Desensitization of neuromedin B receptors (NMB-R) on native and NMB-R-transfected cells involves down-regulation and internalization

Abstract

The receptor for neuromedin B (NMB-R), a mammalian bombesin-related peptide, is widely distributed in the central nervous system and gastrointestinal tract. While it is known that this receptor is coupled to phospholipase C, like many other phospholipase C-activating receptors, little is known about regulation of the NMB-R subsequent to agonist stimulation.
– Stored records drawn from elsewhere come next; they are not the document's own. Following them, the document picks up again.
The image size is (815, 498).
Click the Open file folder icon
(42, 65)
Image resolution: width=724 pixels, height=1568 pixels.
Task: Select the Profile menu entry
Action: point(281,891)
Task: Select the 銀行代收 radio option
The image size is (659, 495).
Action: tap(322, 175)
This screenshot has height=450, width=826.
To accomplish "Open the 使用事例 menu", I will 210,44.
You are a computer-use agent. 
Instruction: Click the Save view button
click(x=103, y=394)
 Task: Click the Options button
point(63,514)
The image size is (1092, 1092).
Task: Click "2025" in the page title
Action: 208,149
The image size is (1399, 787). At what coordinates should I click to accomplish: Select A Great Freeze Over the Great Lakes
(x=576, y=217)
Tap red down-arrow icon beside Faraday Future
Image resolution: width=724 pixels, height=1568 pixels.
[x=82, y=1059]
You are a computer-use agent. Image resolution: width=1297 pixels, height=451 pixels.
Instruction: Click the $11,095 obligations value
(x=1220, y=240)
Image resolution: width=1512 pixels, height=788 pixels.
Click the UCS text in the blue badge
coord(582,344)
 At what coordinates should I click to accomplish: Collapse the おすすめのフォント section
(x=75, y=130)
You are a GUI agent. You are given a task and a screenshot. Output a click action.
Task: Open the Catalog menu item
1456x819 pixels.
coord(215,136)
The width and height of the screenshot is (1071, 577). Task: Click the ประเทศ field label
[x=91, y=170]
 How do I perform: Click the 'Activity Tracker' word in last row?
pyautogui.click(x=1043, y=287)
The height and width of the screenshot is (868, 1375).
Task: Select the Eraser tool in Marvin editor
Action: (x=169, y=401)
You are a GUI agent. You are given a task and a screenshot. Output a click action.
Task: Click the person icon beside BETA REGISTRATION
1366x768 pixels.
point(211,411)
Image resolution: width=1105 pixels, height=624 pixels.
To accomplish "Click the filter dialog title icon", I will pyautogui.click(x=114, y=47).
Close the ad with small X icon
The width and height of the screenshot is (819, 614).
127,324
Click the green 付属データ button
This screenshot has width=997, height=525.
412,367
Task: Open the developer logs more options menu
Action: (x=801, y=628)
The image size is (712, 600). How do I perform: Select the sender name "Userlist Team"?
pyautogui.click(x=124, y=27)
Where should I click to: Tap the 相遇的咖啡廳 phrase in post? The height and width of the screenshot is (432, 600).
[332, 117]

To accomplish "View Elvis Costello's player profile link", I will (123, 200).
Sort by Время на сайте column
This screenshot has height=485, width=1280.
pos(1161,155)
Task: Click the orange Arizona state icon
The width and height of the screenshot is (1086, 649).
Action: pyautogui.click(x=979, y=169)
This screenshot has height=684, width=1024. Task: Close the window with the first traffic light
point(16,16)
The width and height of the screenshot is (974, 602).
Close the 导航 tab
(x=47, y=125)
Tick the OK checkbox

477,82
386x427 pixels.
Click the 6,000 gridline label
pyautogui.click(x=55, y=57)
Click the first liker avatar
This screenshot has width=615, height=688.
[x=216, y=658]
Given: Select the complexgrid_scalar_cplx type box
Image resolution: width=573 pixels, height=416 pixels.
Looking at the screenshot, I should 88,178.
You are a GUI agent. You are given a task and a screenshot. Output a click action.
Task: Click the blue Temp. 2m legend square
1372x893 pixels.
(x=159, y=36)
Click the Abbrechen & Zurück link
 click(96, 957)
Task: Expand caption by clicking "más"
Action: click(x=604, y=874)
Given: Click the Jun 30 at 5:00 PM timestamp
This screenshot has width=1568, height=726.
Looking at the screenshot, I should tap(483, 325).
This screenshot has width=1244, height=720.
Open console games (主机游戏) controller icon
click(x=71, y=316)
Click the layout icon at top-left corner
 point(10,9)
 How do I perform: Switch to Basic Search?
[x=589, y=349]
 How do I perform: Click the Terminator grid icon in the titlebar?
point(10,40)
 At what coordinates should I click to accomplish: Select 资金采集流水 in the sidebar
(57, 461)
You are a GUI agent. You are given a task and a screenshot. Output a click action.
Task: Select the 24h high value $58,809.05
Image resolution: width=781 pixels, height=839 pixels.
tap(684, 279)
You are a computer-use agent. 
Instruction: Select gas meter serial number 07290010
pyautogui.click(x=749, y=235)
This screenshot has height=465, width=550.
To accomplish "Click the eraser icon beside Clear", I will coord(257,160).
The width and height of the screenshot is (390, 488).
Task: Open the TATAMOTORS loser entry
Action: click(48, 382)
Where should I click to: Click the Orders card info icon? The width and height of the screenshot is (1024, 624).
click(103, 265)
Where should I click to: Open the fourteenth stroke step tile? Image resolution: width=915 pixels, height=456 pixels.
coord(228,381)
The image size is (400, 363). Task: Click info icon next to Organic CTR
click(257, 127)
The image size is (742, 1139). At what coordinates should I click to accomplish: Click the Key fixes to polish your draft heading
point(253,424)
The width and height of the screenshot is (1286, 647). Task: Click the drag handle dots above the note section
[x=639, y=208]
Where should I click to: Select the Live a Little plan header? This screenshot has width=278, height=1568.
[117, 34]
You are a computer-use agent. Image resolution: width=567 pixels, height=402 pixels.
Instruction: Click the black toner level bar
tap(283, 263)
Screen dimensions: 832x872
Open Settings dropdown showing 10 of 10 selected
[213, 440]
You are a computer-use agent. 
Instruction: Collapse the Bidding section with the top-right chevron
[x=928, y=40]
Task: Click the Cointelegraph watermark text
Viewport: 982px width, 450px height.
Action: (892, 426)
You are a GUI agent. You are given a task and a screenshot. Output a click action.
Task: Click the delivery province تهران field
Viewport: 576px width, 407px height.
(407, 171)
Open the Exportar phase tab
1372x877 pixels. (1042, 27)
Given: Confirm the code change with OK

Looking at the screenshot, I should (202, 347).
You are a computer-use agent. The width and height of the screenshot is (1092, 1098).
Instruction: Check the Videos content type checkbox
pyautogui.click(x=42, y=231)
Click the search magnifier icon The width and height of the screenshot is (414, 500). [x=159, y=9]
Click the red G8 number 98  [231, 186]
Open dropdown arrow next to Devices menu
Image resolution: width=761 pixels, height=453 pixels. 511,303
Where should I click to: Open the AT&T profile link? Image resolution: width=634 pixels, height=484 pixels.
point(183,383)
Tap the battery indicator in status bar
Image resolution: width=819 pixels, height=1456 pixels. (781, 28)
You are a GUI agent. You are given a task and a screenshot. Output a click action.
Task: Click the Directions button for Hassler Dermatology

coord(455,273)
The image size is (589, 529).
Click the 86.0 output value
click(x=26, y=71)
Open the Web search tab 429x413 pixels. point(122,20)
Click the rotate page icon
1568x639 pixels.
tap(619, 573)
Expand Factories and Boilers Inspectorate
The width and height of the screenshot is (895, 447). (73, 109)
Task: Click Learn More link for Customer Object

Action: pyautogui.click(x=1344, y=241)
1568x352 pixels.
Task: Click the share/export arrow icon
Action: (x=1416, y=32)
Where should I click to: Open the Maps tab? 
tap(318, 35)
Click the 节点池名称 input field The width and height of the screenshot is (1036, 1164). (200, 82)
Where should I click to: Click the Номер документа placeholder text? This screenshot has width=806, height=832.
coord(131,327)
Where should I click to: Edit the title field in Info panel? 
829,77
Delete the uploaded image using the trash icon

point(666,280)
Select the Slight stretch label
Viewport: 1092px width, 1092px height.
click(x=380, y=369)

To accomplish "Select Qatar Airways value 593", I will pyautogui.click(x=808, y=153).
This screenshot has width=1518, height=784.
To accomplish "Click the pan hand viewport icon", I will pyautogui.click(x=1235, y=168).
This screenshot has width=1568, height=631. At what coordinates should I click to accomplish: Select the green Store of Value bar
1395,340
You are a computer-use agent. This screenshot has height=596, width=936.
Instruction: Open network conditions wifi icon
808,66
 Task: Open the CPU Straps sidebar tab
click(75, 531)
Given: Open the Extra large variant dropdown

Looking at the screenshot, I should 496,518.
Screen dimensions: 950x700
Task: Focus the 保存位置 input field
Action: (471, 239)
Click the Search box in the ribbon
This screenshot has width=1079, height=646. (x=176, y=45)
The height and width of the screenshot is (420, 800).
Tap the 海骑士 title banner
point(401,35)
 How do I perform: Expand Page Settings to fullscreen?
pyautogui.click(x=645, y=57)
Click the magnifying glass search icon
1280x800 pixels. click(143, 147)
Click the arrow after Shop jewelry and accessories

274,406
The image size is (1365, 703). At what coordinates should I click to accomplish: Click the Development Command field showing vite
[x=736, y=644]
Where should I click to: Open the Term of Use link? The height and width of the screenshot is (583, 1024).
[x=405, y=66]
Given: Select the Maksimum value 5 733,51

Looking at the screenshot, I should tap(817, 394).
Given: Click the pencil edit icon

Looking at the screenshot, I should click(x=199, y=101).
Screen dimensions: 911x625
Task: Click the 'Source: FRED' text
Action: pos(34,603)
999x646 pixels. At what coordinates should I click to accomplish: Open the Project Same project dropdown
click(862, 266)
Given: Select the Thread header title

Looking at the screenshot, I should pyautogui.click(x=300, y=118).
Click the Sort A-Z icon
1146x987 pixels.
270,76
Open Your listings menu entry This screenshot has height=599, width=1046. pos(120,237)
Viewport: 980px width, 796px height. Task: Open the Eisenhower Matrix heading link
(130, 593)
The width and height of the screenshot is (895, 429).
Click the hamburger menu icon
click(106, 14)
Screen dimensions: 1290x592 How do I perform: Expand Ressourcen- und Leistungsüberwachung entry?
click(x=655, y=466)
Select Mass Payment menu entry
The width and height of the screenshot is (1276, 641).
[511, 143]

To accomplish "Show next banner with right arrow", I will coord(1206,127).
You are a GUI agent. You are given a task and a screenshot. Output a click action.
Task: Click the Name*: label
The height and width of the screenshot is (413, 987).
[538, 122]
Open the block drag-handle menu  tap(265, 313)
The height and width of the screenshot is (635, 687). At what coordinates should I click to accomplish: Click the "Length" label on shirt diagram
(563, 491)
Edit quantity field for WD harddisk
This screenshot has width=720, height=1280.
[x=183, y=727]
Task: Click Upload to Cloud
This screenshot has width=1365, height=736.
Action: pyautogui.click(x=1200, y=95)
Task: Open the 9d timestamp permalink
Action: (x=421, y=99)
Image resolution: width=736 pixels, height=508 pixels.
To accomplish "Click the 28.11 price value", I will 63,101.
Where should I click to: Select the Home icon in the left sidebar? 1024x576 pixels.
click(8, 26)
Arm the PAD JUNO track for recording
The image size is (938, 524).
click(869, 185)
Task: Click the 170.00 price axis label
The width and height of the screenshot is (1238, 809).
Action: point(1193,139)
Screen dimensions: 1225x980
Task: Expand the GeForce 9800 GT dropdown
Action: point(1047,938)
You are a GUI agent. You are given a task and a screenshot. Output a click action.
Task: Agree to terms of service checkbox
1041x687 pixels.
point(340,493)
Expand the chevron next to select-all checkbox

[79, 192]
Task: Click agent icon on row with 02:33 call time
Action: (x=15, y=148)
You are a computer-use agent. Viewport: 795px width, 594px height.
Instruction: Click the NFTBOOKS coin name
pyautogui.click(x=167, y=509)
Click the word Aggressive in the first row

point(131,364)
We studied both native NMB-R on C-6 rat glioblastoma cells and wild type NMB-R cloned from rat esophageal muscle which was stably transfected into Balb/3T3 fibroblasts. Both cell types rapidly increased [3H]inositol phosphates and [Ca2+]i in response to 1 microM NMB, whereas preincubation with 3 nM NMB for 3 h markedly attenuated the ability of 1 microM NMB, but not 1 microM endothelin-1, to alter either cell type's biological activity. Prolonged exposure to 3 nM NMB caused a rapid decrease in the number of NMB-R, with the maximal receptor down-regulation seen at 24 h due to NMB-R internalization. After maximal down-regulation, removal of agonist resulted in a rapid restoration of NMB-R to the cell surface of both cell types. NMB-R recovery at 6 h was blocked by monensin, an inhibitor of receptor recycling, but was not affected by cycloheximide, a protein synthesis inhibitor. Resensitization to agonist paralleled the recovery of NMB-R in both cell types, and resensitization likewise was blocked by monensin. Our data demonstrate that the NMB-R undergoes rapid homologous desensitization consequent to agonist stimulation, which is mediated by receptor down-regulation and which, in turn, is regulated by internalization. During resensitization, NMB-R reappearance on the cell surface membrane is independent of protein synthesis and is due to a recycling from an intracellular site.